--- start of EXCERPTED DATA ---

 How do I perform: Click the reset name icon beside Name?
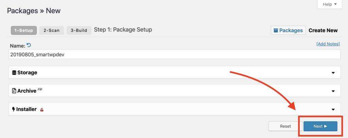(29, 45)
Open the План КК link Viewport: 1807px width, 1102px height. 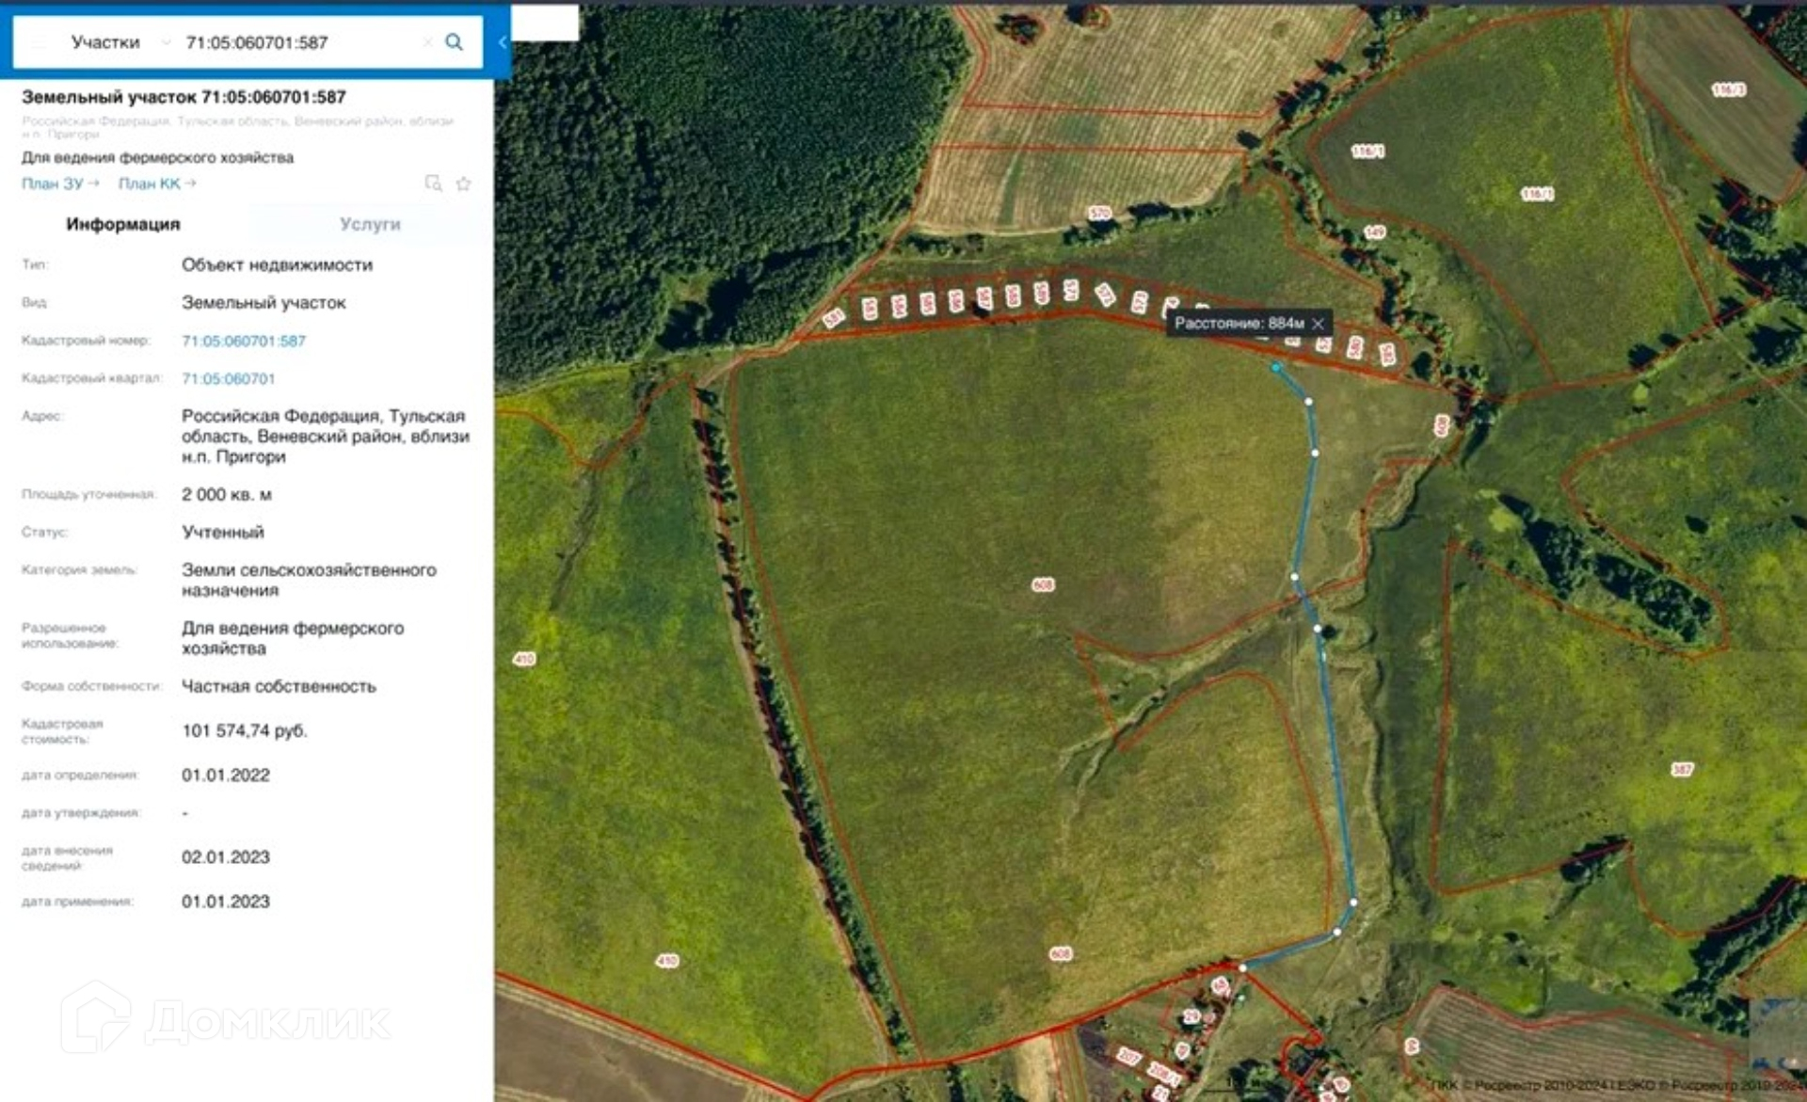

--- end of EXCERPTED DATA ---
--- start of EXCERPTED DATA ---

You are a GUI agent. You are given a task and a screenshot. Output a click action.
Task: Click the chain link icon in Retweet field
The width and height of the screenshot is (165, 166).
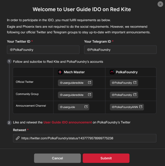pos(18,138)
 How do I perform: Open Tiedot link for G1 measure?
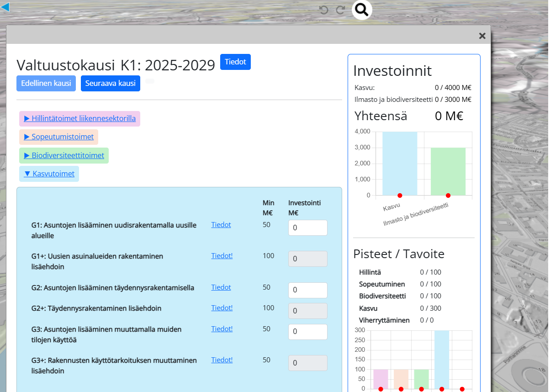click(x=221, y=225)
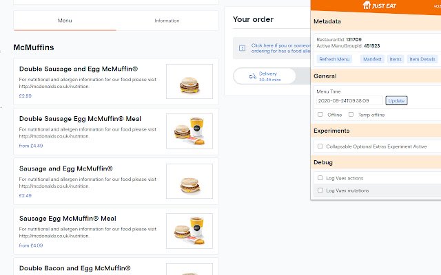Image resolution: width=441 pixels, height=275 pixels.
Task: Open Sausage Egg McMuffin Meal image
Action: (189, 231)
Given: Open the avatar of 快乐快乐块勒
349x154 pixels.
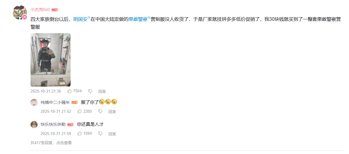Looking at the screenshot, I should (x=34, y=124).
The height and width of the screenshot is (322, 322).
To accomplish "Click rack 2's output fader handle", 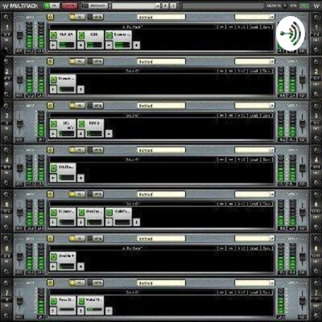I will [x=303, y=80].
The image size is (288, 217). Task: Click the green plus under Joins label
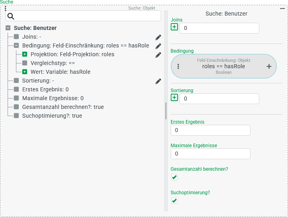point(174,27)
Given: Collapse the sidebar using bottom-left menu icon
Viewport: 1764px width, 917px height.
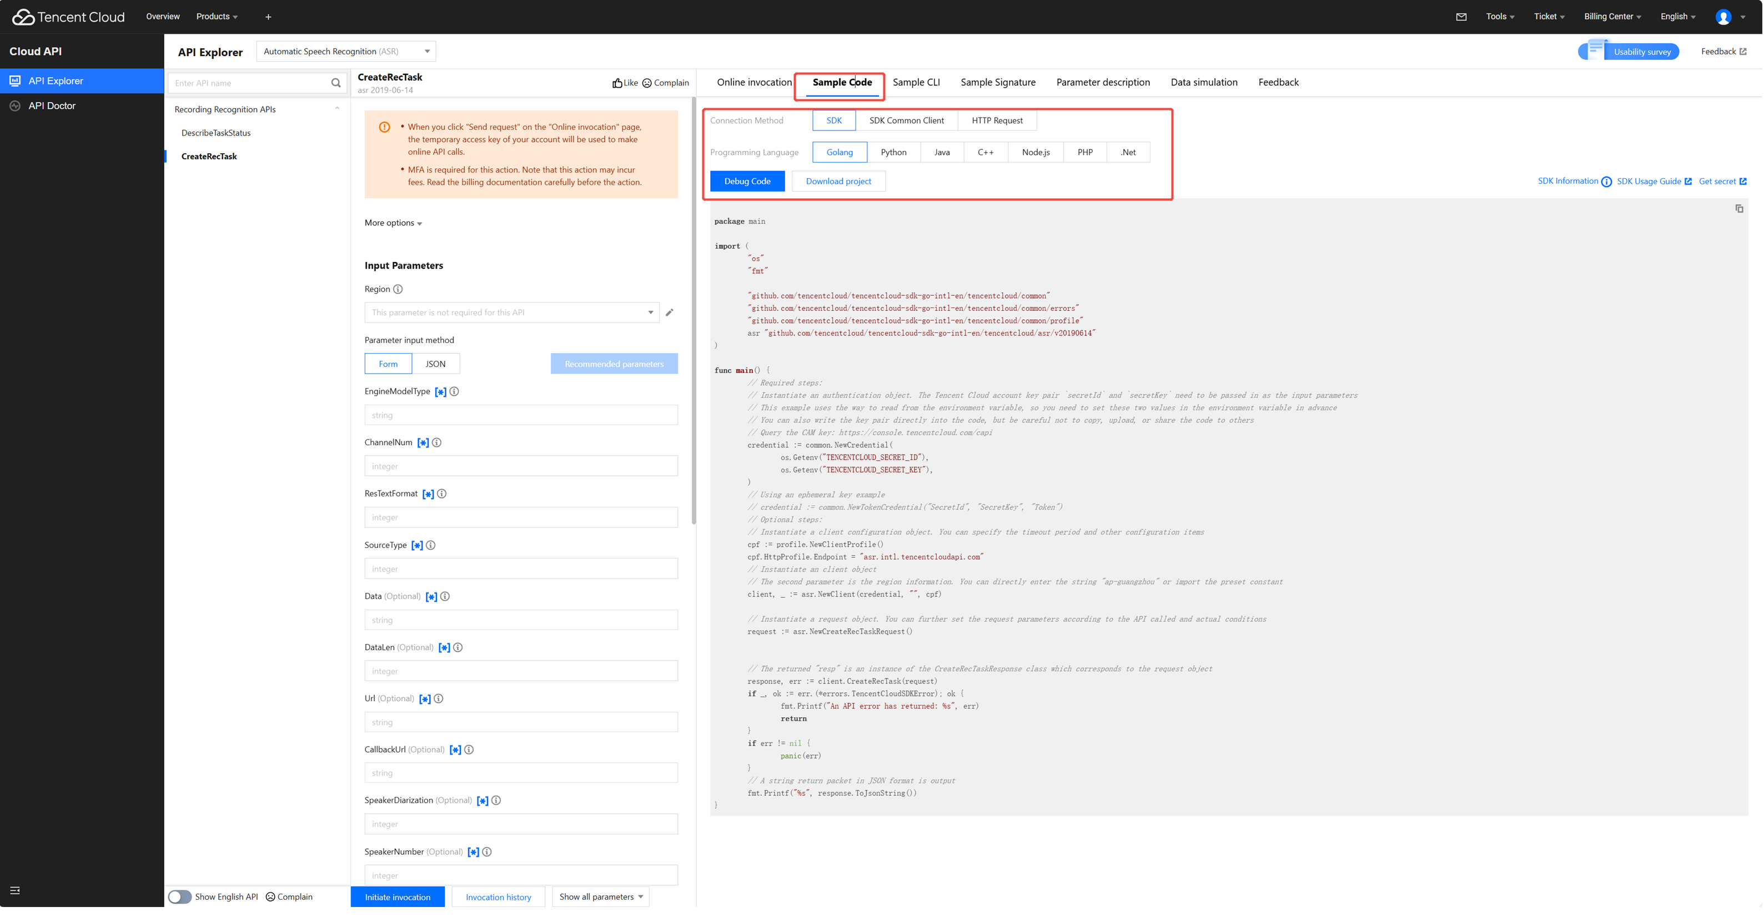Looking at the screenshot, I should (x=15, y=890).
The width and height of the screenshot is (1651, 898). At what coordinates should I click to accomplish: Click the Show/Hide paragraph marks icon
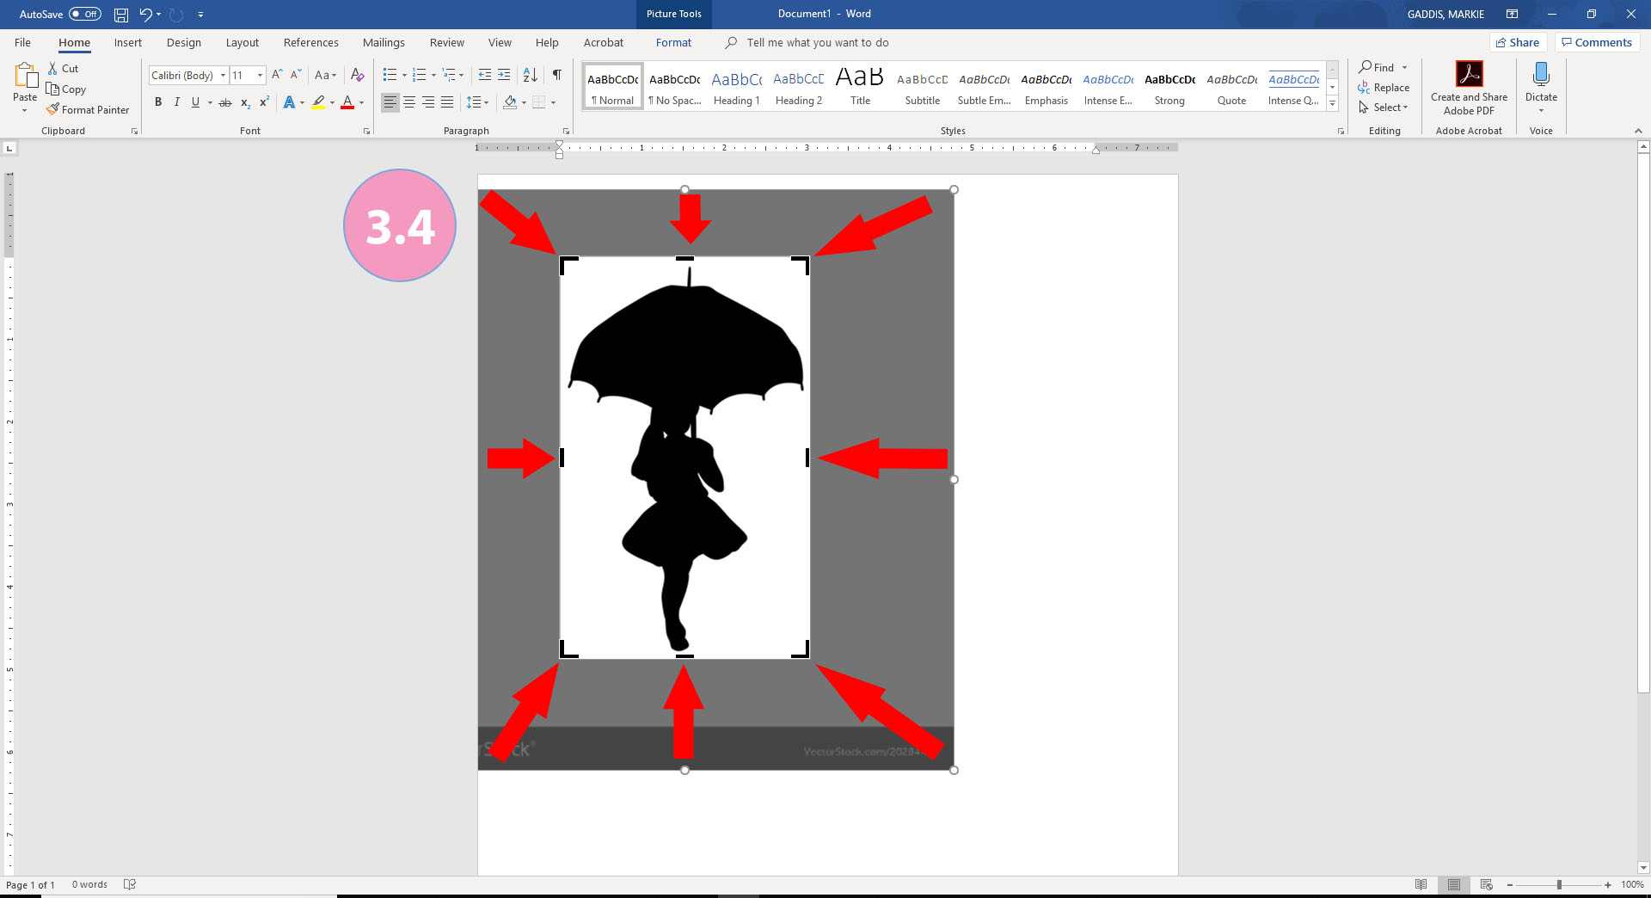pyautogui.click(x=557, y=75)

--- end of EXCERPTED DATA ---

## TASK DETAILS
Rewrite the stretch of items from the line containing "How do I perform: Click" through the line containing "Open the План", with "reset" changed to "clear" and everything else left as it is. Leave the pictures out of your version.

## FINAL RESULT
 How do I perform: Click the clear name icon beside Name?
(29, 45)
Open the План КК link Viewport: 1807px width, 1102px height. 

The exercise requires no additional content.